With some confidence restored, Yuan successfully Monday-qualified for this week’s US$20 million Travelers Championship at TPC River Highlands which will present a wonderful opportunity for him to ride on his newfound momentum.
Yuan said he made tweaks to his game after gaining promotion from the Korn Ferry Tour but the changes messed up his swing and confidence after amassing more missed cuts than made cuts this season.
“I was aiming for more a stable golf swing and I made some technical adjustments, like the club trajectory and control of the club face. However, the results were not good. I think those adjustments didn’t fit me and I felt lost for a period of time,” said Yuan.

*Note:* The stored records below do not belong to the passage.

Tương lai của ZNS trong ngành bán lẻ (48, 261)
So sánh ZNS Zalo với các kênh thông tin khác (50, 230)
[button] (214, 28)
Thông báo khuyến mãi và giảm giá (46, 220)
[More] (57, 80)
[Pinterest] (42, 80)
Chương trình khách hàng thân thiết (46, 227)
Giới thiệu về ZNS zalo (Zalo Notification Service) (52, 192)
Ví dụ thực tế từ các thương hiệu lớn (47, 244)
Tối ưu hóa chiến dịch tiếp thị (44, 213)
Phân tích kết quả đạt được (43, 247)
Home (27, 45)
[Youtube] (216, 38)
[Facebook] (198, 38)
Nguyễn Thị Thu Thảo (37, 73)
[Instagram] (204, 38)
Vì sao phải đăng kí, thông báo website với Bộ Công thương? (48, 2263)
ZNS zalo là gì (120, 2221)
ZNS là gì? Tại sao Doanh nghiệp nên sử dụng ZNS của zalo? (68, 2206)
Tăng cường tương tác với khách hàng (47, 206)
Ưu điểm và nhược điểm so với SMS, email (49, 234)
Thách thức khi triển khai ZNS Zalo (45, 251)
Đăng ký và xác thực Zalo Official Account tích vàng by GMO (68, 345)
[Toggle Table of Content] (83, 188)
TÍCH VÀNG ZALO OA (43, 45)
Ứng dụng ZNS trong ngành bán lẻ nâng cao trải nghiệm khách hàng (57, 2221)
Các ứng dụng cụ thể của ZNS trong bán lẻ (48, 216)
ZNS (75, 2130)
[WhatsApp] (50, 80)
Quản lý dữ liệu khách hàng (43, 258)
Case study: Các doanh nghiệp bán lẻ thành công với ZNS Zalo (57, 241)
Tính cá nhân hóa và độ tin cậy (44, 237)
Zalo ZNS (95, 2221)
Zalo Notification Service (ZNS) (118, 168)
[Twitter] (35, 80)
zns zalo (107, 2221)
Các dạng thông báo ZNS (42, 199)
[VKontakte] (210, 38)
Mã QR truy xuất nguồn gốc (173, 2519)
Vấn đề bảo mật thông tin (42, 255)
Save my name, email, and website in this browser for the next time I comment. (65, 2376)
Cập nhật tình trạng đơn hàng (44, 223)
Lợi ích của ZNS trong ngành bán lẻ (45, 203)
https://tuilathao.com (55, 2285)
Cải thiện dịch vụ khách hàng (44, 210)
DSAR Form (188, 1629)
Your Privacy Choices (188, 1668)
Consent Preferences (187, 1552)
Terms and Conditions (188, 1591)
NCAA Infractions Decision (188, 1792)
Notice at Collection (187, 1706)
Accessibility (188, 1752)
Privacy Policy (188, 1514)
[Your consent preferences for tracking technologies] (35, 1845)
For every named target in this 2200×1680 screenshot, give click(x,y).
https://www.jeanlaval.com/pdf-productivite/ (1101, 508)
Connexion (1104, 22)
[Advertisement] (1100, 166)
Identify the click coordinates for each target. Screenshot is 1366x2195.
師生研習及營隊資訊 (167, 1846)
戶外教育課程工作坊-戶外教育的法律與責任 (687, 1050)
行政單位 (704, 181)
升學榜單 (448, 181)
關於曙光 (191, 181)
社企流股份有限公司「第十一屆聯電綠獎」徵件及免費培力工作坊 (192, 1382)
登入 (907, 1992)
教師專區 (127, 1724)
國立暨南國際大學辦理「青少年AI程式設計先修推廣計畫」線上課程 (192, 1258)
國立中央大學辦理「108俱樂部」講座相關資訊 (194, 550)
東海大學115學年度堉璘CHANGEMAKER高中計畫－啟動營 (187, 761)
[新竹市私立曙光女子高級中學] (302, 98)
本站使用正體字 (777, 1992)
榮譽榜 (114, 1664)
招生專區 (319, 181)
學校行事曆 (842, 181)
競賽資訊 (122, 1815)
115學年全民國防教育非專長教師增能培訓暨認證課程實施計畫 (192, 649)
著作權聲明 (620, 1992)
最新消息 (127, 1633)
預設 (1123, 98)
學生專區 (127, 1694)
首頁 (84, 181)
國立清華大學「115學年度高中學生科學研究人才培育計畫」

Then came Cathy’s influence. A professional golfer herself, and currently pursuing her goal to become a mental coach, Cathy encouraged her husband to play with “freedom” which he did so successfully in 2022 with one win and eight top-10s on the Korn Ferry Tour, which helped secure his PGA TOUR card for the first time.
“I tried to encourage him to find the feeling of freedom. I was trying to give him a hint or influence him to avoid playing too technical and avoid perfectionism. We did a lot of pre-shot routine practice before the RBC Canadian Open, and I think he did well,” she said.
“For professional players, if poor performance lasts for some time, it affects the mindset, and you may lose the love for golf. it is not easy. It is hard to make a change and I told him to not think too much about the result, and try to enjoy golf.”
In Canada, Yuan showed glimpses of his best golf, shooting opening rounds of 68 and 67 to hold the 36-hole lead for the first time before adding rounds of 74 and 70 to finish in the top-20. The good finish pushed him up to 164th on the FedExCup points list, with the top-125 retaining their cards for 2024.
Yuan’s funky follow-through swing action has drawn plenty of comments on social media but he explained it was a way for him to navigate his ball to the intended target. “I tried to play with ease (in Canada) and put attention on the route of my ball, but not on my swing. I tried to make my body feel the route and the result that I want,” he said.
Cathy added: “Some people think Carl has a really weird finish position. He is really relaxed, and follows the rhythm of his body.”
Yuan is hopeful he can produce a strong comeback in the coming weeks and finally show his true colours against the stars on the PGA TOUR. This week, he will have his game tested against a stellar line-up that includes defending champion Xander Schauffele, World No. 1 Scottie Scheffler, newly-crowned U.S. Open champion Wyndham Clark, reigning FedExCup winner Rory McIlroy and second-ranked Jon Rahm.
“The competition here definitely is more severe than on the Korn Ferry Tour. The course setup is also harder. As a TOUR newbie, I find a lot of challenges. At a new stage, I need to be better in every aspect. Sometimes this causes mental fluctuation for me, Yuan said.
Cathy has been undergoing mental coaching lessons with Patrick Cohn, who works with golf stars including Collin Morikawa.
“I’m always interested in psychology. I previously studied this from a player’s angle but now I want to learn from a coach’s angle. I have found it to be very interesting and I hope to develop a career as a mental coach and help more players and juniors to improve their mental game,” she said.
Yuan may very well be the first benefactor of his wife’s new career.